Thomsen, actualmente apartado del resto de la población carcelaria, continúa asistiendo a talleres de alfabetización jurídica y derechos humanos. Este dato evidencia que, aun en condiciones de encierro más estrictas, el Servicio Penitenciario Bonaerense busca sostener una oferta mínima de actividades formativas.
Sin embargo, también abre interrogantes sobre el grado de protección especial que reciben ciertos detenidos debido a su notoriedad pública y a los riesgos asociados.
El resto de los condenados transita rutinas diferenciadas dentro del mismo complejo penitenciario. La dispersión de los rugbiers en distintos pabellones y con distintos niveles de contacto responde a razones de seguridad, prevención de conflictos y, en algunos casos, a situaciones de salud mental.

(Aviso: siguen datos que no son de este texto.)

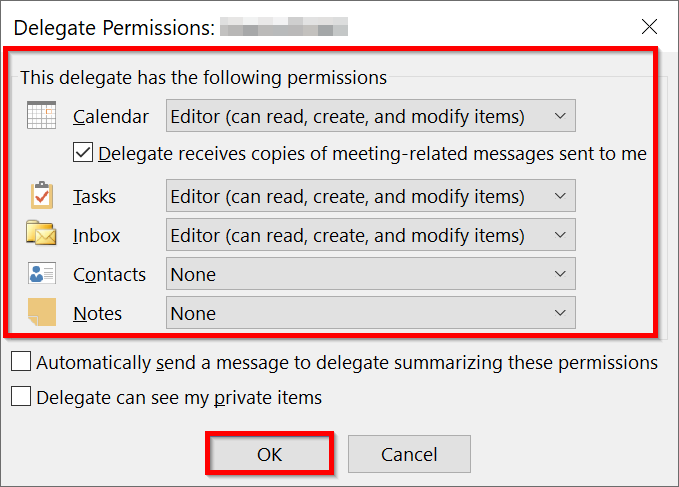Click the Inbox envelope folder icon
Viewport: 679px width, 487px height.
click(41, 235)
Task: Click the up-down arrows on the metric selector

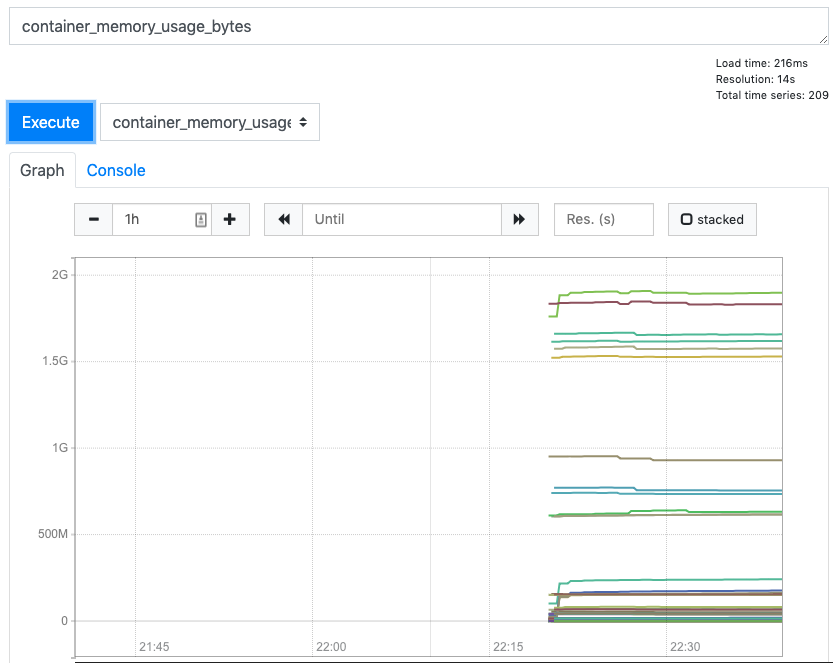Action: pos(302,121)
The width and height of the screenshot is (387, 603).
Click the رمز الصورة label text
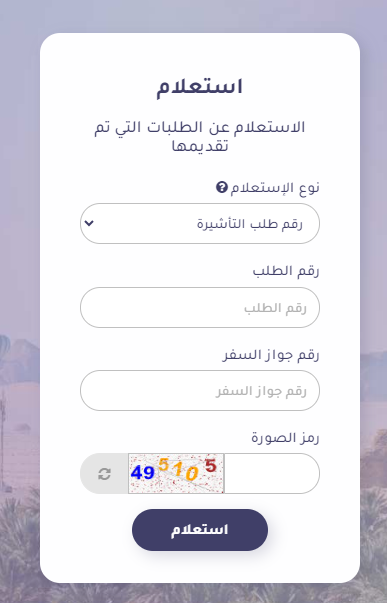click(x=285, y=438)
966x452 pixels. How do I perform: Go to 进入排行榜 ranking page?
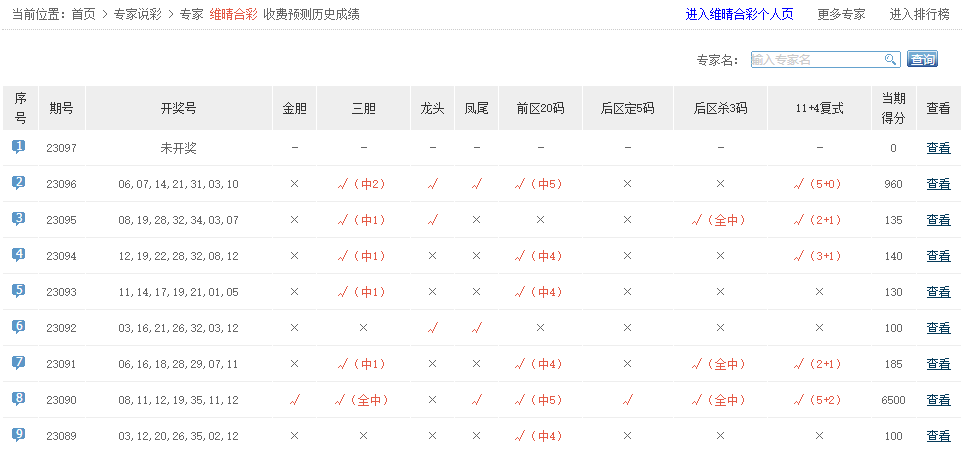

El caso de Luciano Pertossi —aislado tras un episodio que fue interpretado como un intento de suicidio, aunque su familia lo negó— muestra la tensión entre la gestión institucional del riesgo y la versión de los allegados.
Algunos de los internos, como Enzo Comelli y Matías Benicelli, mantienen una participación activa en talleres y actividades deportivas, mientras que otros, como Blas Cinalli y Ayrton Viollaz, cumplen una rutina más estandarizada basada en educación física y actividades recreativas.
El caso de Lucas Pertossi resulta particular: además de asistir a talleres de cocina y huerta, se encuentra estudiando abogacía, un camino que refleja la estrategia de varios condenados por delitos graves que buscan reconfigurar su perfil dentro del penal.
El reciente estreno de la serie documental de Netflix volvió a proyectar el caso en la agenda pública y reforzó el escrutinio sobre la vida en prisión de los ocho jóvenes. Esta exposición mediática genera un doble efecto: presiona al sistema penitenciario a garantizar condiciones de seguridad excepcionales, pero al mismo tiempo alimenta la percepción social de que pueden recibir un trato diferencial frente a otros internos sin la misma visibilidad.
La situación de Thomsen en aislamiento es, en definitiva, un síntoma de un problema mayor: cómo maneja el Estado a detenidos cuya notoriedad intensifica las tensiones internas de un penal ya de por sí saturado y complejo.